Police say kidnapping suspect’s van was customized for a predator

Posted at 11:13 PM, May 20, 2016
and last updated 2016-05-20 23:13:33-04

MUSKEGON, Mich. – A suspected kidnapper is now being looked at for any possible ties to two of Muskegon County’s biggest unsolved crimes: the 2013 abduction of Jessica Heeringa and the 2014 killing of Rebekah Bletsch.

Jeffrey Willis was picked up out of a photo line-up by a 16-year-old who police say he tried to kidnap in mid-April.

His arrest led to a search of his home and silver mini-van, where police discovered two hidden lock boxes in a van they say was customized for a predator.

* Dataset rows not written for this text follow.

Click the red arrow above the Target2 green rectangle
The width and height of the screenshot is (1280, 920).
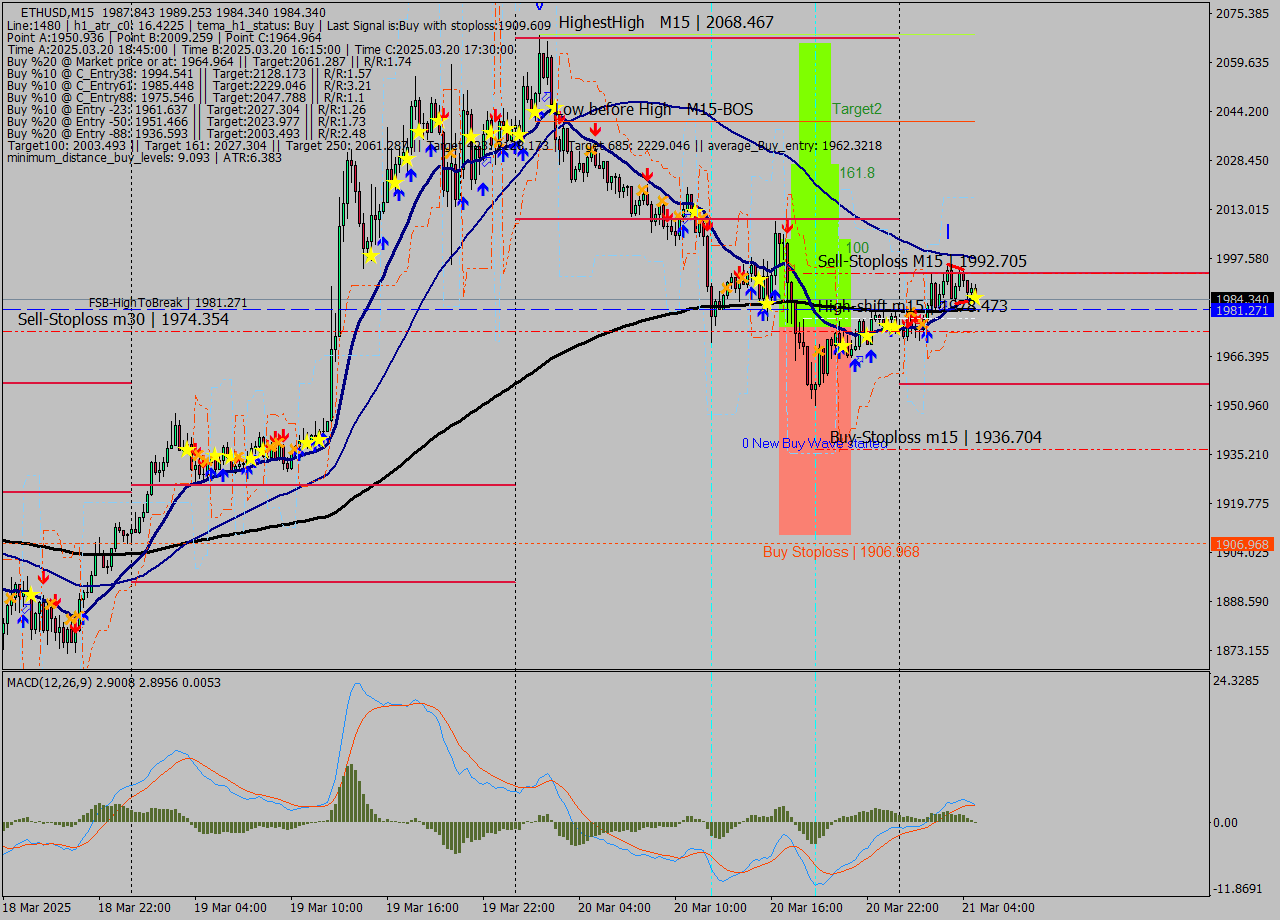tap(787, 228)
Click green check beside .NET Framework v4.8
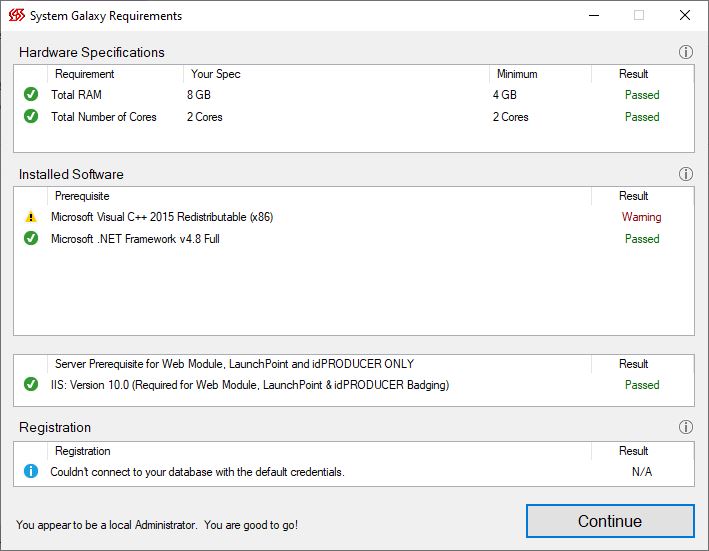Viewport: 709px width, 551px height. click(x=31, y=239)
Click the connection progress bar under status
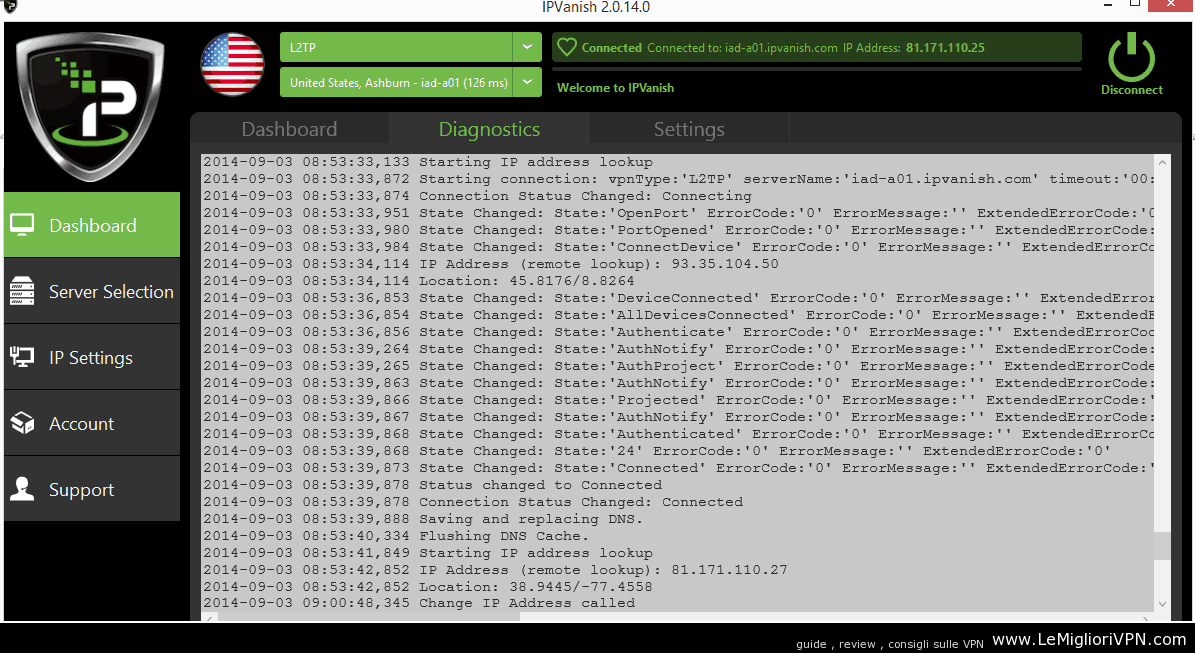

Detectives described the shocking contents they found in a sworn probable cause affidavit. The first lock box contained handcuffs, chains, rope and five syringes, one with liquid.  There were also photographs of females chained and bound, a mask and a ball gag.

Muskegon County Undersheriff Daniel Stout told FOX 17 this is only the beginning of an extensive investigation.

“There is a lot of evidence that has been gathered already, but that has to be forensically examined and it takes a while, some of these tests take weeks,” Stout said.

A .22 caliber pistol with serial numbers destroyed was found in the second lock box. It’s the same type of small caliber weapon also used to kill Rebekah Bletsch in 2014, but is Willis connected?

“If it’s the same caliber, same model possibly, well that narrows the scope of our investigation,” Stout said. “So you just keep narrowing it down until you definitely say this is the weapon that was used in this particular crime.”

The ATF is also helping with tests, which could take some time.

“Because it’s a high profile case, and plus they have the expertise in a lot of areas especially forensically, and plus looking into peoples' backgrounds across state lines,” said Stout.

Willis has deep ties to the Fruitport area.  He graduated from Fruitport schools in 1988 and later worked as a janitor at Edgewood Elementary in the late '90s.  He was fired after exposing students to adult websites.

Amy Upham is now the principal there, she recalled Willis was spotted spending too much time in the computer lab.

“I was assistant principal at that time,” said Upham. “We had a suspicious URL pop up on the computer. It was of pornographic nature.”

Upham said the school's technology department used a program to trace Willis’ computer activity.

“It only took us one day,” Upham said. “He went the next night, he was on the computer and we tracked his history. We called him in and fired him on the spot for pornographic material. He turned over his keys and walked out. He obviously had no regard for his actions.”

Just this week, pornography involving children as well as videos of women bound, taped and gagged were found on a thumb drive in his home.

“Shock, absolute shock,” said Upham. “In all honesty, since we haven’t seen or heard from him in 17 years, when I saw the picture I obviously recognized him but it just blew me away.”

The charges for the attempted abduction have Willis behind bars on a $1,000,000 bond.  For now, there’s no certain connection to either the Herringa or Bletsch cases.